Doing More with Less: Building Greater Operational Efficiency with PagerDuty
How many of us can say with confidence that we know a tool inside and out? If you’re like most, you probably use just a small fraction of a product’s features. When it comes to feature-rich software like Microsoft Word or Excel, it’s a safe bet that most users are aware of less than half of the features, and use even less on a regular basis. And the longer we’ve been using a piece of software, the more likely we fall into this trap of feature underutilization.
I started noticing this in my own life a year and a half ago when a coworker who had recently joined the team told me she found a more efficient way to generate closed captions for our instructional videos. I asked if it was a tool in her Adobe Creative Suite.

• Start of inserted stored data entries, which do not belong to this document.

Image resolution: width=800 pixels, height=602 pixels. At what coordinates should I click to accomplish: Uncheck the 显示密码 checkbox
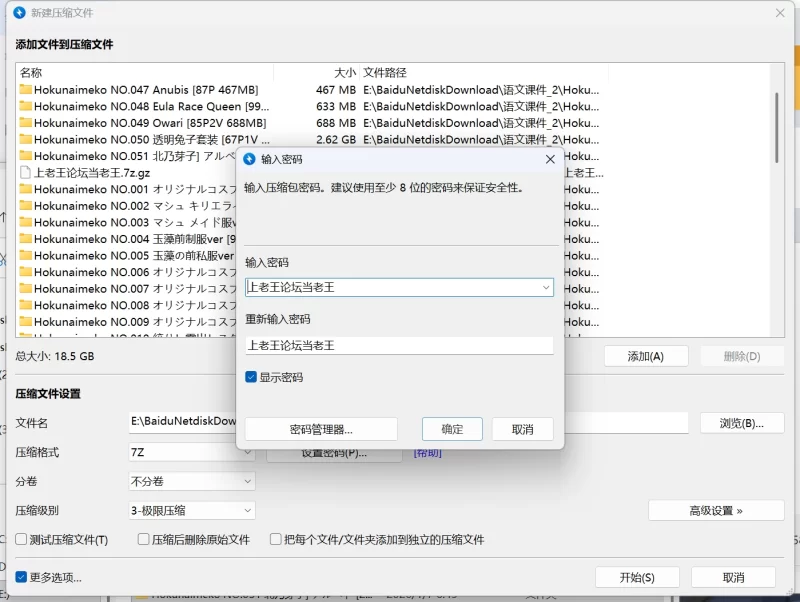[252, 378]
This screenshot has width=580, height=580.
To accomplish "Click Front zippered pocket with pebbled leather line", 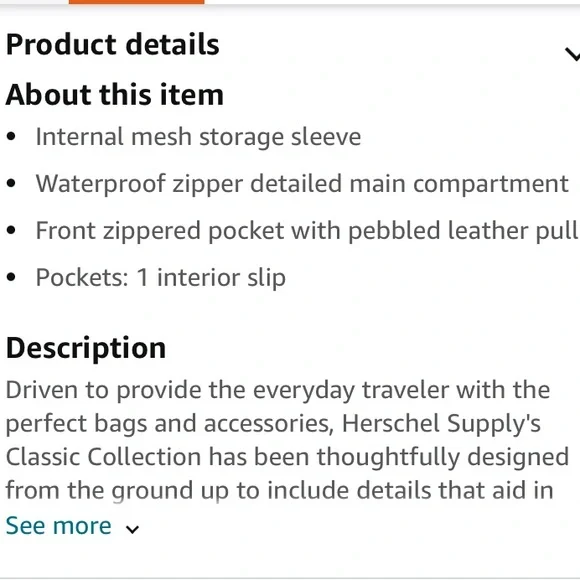I will pyautogui.click(x=307, y=231).
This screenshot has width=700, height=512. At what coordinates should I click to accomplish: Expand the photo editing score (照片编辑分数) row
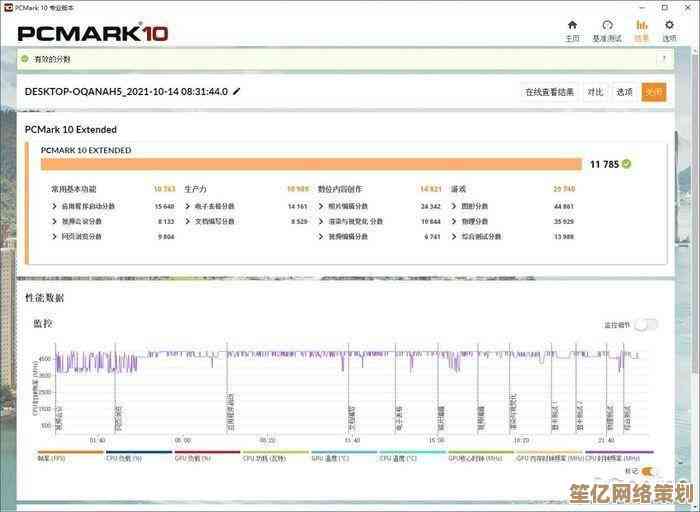(321, 207)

“Nope, it’s actually YouTube!” she replied.
“What? That’s amazing!” I said. “How did we not know about this?” I was shocked. For the past 6 months, we had been paying for a separate tool for its closed captioning capabilities when, all along, we could’ve used YouTube’s free captioning feature in our Google accounts.

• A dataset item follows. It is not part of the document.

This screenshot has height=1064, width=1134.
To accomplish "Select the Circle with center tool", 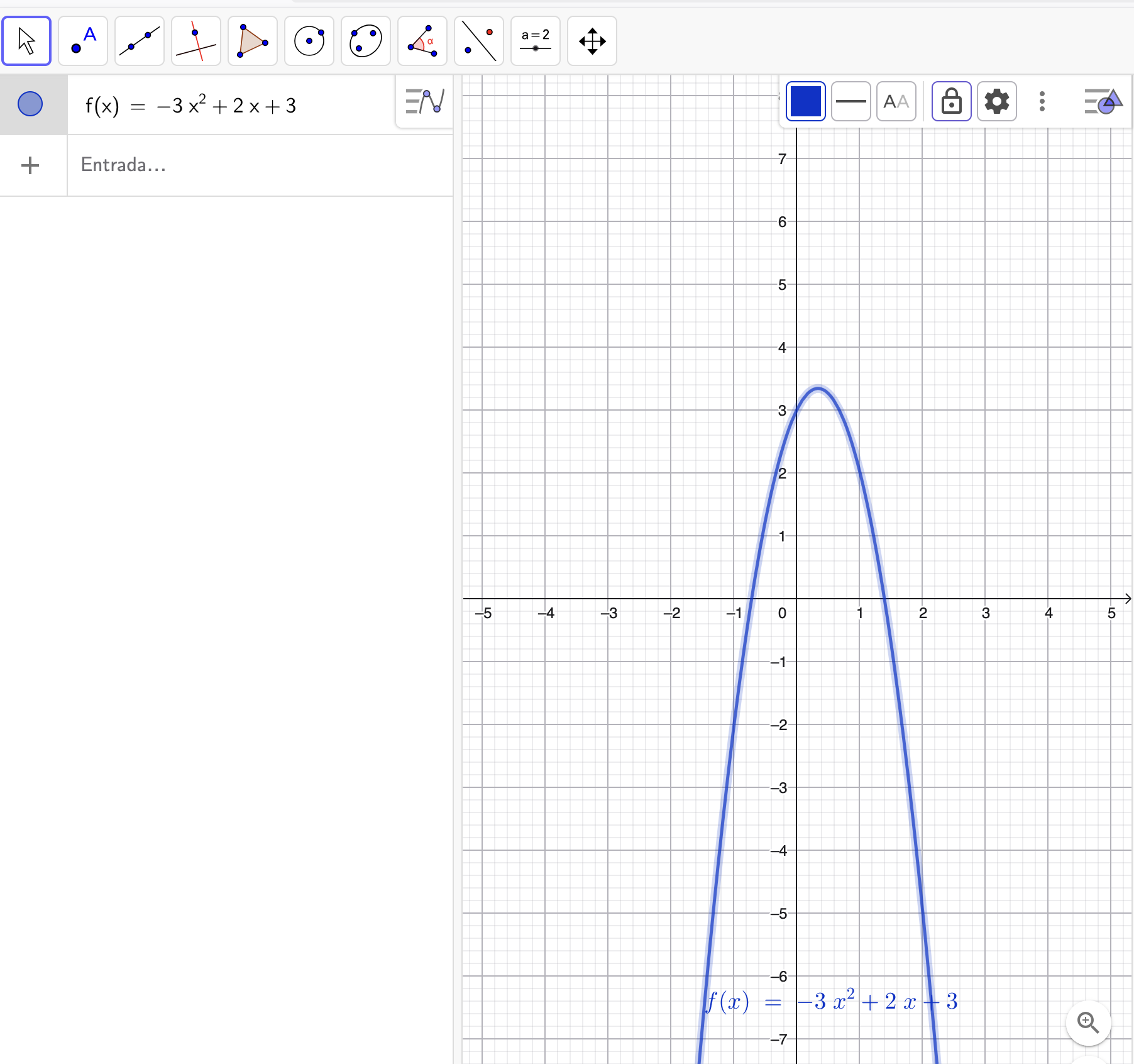I will pyautogui.click(x=309, y=42).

More recently, I had my proverbial mind blown yet again when I learned of Slack’s reminder feature. Making my to-do list for the next day, I was scheduling reminders in my Google calendar to follow up with a teammate, call my doctor, and pay the gas bill. My husband looked on in amusement as I added one event after another in my calendar.
“What are you doing?” he asked.
“Setting reminders for the things I have to do tomorrow,” I replied, mildly annoyed at this interruption to my sacred routine.

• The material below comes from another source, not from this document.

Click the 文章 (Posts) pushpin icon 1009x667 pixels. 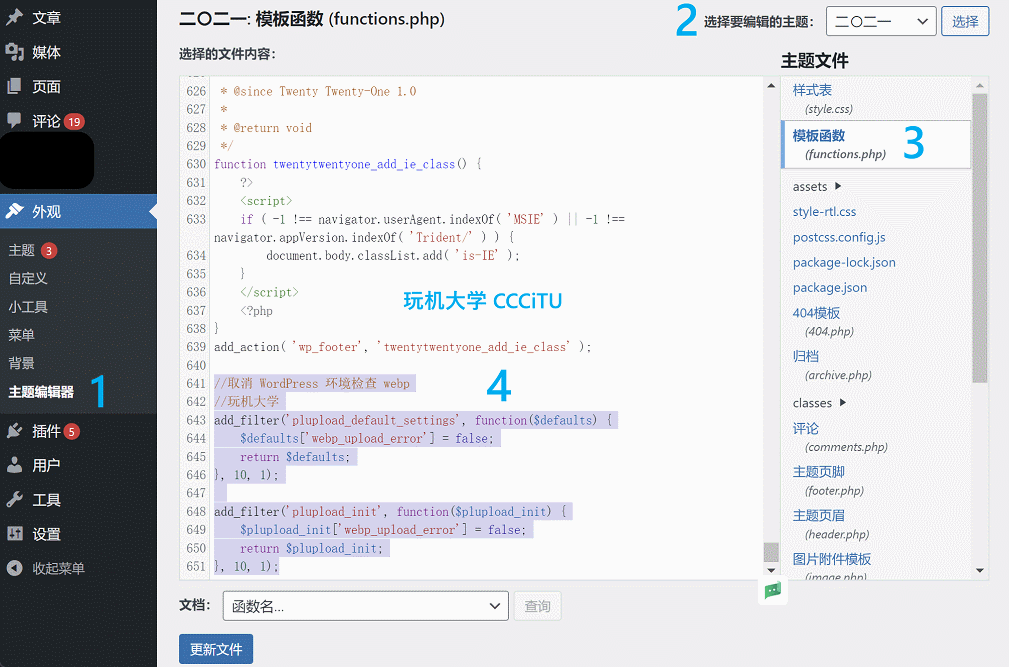pyautogui.click(x=13, y=18)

“Why don’t you use the Slack reminder feature?” he said. “That way, you’re not filling up half your calendar with reminders and making it hard for people to book meetings.”
“I had no idea you could do that!” Like the YouTube incident, I was incredulous that I was only learning of this feature now.
As I started scheduling Slack reminders for the following day, I wondered how often we hear our customers use that phrase — “I had no idea you could do that!” It’s not surprising when you think about it. We often purchase a tool for a specific use case. In our haste to implement a solution, we approach the task with blinders on, paying attention to only those features that will help us achieve our goal. “Problem solved!” we declare. Never mind that we only learned a tenth of the software’s capabilities. Years later, we’re still clicking the same buttons and following the same scripts, oblivious to the slew of new features that promise to enhance our user experience.
It’s human nature to take the path of least resistance. But at a time when many tech companies are being asked to manage costs and do more with less, perhaps a good place to start looking for efficiencies is in our existing investments.
One business area that shines a light on this is Customer Education. At PagerDuty, customer training and enablement sits with PagerDuty University. A comment we often see in our course evaluations is “I had no idea PagerDuty could do [fill in the blank with a feature that’s existed for months or even years]!” Some customers may have started using PagerDuty for on-call management and alerting, and never ventured beyond those basic capabilities. They’ve become so accustomed to using PagerDuty for a single use case that they don’t realize its product portfolio actually encompasses multiple solutions for use cases across their digital operations.
For organizations facing pressure from the current macroeconomic environment, PagerDuty’s end-to-end digital operations capabilities can help consolidate tool spend and boost productivity by reducing context switching. PagerDuty University helps customers by driving awareness of this end-to-end experience, from pre-incident creation (enriching and routing events) to post-incident mobilization (response automation) to business-wide orchestration (automated stakeholder communication) and beyond. Rather than investing in point solutions that address a single problem, our customers can leverage the solutions they need, when they need it, adopting additional capabilities and products as they continue to evolve their Digital Operations with PagerDuty.
Those of us who work in Customer Education understand that it’s our job to not only improve a customer’s time to value, but to ensure that they continue to see the return on their investment post-onboarding and beyond. For PagerDuty University, that means making sure that our customers receive proper enablement on PagerDuty’s advanced capabilities such as Event Intelligence and Incident Workflows (in Early Access!), as well as other products and use cases such as Customer Service Operations and Process Automation. Tool consolidation, cost savings, automating away toil, better customer experience — these are some of the biggest ROI our customers walk away with post-training.
Our instructor-led training courses are centered around achieving customer goals. Rather than training customers on every PagerDuty feature, we first try to understand what business challenges they’re trying to solve, and build training that guides them efficiently to reaching those goals. Often in SaaS, we talk about time to value — we like to think of our technical training team as “guides to value.”
PagerDuty University’s free, on-demand training complements our instructor-led training by digging into each product feature, situated in real-life scenarios so users always understand the larger context in which these features are used and the problems they solve. Our self-paced eLearning modules are suitable for customers who are trialing a free account, those who want to check out new features, or those who simply prefer the self-serve aspect of on-demand training.
It should come as no surprise that those of us who work in Education Services love learning. We use that love of learning to drive customer success, which sits at the heart of everything. Whether it’s driving adoption, improving onboarding, or imparting industry best practices, we strive to make sure that we never hear one of our customers say “I had no idea PagerDuty could do that!”